*** Opening Input data ***

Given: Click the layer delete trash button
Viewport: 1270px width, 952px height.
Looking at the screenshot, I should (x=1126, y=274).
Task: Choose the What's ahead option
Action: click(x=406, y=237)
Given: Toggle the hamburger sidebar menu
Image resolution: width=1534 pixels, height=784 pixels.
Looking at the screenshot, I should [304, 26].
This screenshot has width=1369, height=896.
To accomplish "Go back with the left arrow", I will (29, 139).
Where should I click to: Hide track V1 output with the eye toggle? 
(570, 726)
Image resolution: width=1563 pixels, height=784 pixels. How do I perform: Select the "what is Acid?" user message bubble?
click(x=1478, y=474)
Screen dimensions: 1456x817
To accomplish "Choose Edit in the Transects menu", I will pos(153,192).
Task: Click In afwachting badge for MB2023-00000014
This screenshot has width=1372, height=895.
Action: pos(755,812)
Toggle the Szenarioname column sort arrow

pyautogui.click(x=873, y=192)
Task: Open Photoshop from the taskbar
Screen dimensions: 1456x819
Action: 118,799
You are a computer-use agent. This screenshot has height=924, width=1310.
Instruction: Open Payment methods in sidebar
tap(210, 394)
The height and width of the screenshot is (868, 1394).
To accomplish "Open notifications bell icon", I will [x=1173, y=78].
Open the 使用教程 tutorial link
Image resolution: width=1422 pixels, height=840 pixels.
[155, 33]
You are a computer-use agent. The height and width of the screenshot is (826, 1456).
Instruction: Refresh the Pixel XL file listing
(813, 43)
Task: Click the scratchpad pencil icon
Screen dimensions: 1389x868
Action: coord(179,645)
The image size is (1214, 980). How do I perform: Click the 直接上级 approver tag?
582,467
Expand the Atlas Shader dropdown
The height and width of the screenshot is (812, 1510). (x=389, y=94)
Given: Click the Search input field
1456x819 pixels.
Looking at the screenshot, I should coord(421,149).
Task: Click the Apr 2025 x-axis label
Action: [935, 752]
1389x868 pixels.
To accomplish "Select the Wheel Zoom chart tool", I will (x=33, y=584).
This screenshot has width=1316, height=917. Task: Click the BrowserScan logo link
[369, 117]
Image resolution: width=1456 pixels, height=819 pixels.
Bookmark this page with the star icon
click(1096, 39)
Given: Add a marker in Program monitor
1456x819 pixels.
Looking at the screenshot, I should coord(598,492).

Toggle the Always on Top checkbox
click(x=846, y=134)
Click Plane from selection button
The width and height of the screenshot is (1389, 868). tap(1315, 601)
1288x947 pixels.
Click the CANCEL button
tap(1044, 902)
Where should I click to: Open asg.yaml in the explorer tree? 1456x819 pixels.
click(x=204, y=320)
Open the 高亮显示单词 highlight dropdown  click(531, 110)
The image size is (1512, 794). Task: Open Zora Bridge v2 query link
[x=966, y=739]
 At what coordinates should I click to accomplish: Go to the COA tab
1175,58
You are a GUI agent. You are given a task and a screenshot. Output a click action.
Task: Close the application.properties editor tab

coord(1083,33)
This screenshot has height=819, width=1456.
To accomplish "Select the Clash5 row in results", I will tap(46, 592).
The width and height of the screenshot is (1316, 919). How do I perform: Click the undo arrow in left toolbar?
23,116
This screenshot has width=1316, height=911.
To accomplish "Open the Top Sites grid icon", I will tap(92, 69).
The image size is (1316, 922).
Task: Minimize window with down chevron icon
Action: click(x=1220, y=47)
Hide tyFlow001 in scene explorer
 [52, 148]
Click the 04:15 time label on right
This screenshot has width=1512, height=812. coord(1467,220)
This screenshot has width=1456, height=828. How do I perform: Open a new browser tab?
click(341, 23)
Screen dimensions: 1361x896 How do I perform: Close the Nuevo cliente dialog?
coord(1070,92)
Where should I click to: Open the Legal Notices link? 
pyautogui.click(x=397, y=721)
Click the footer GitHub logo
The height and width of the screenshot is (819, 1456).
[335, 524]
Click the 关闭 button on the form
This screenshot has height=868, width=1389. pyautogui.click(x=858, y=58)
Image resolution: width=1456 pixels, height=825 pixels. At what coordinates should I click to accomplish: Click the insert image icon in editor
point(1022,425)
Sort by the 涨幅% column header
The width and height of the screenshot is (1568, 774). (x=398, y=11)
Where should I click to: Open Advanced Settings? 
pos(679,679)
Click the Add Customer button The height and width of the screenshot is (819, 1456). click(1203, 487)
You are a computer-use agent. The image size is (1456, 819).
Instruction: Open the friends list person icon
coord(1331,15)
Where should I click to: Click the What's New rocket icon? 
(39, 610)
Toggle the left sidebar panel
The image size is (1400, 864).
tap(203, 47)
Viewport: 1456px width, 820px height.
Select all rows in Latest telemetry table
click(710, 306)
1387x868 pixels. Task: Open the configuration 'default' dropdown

*** Closing Input data ***

Requirement:
Retype exactly the span of lines from the one with "1389x868 pixels." through the one with "Image resolution: width=1456 pixels, height=819"; include both ends and omit the rest of the material.

Task output:
1389x868 pixels.
To accomplish "Select the Wheel Zoom chart tool", I will (x=33, y=584).
This screenshot has width=1316, height=917. Task: Click the BrowserScan logo link
[369, 117]
Image resolution: width=1456 pixels, height=819 pixels.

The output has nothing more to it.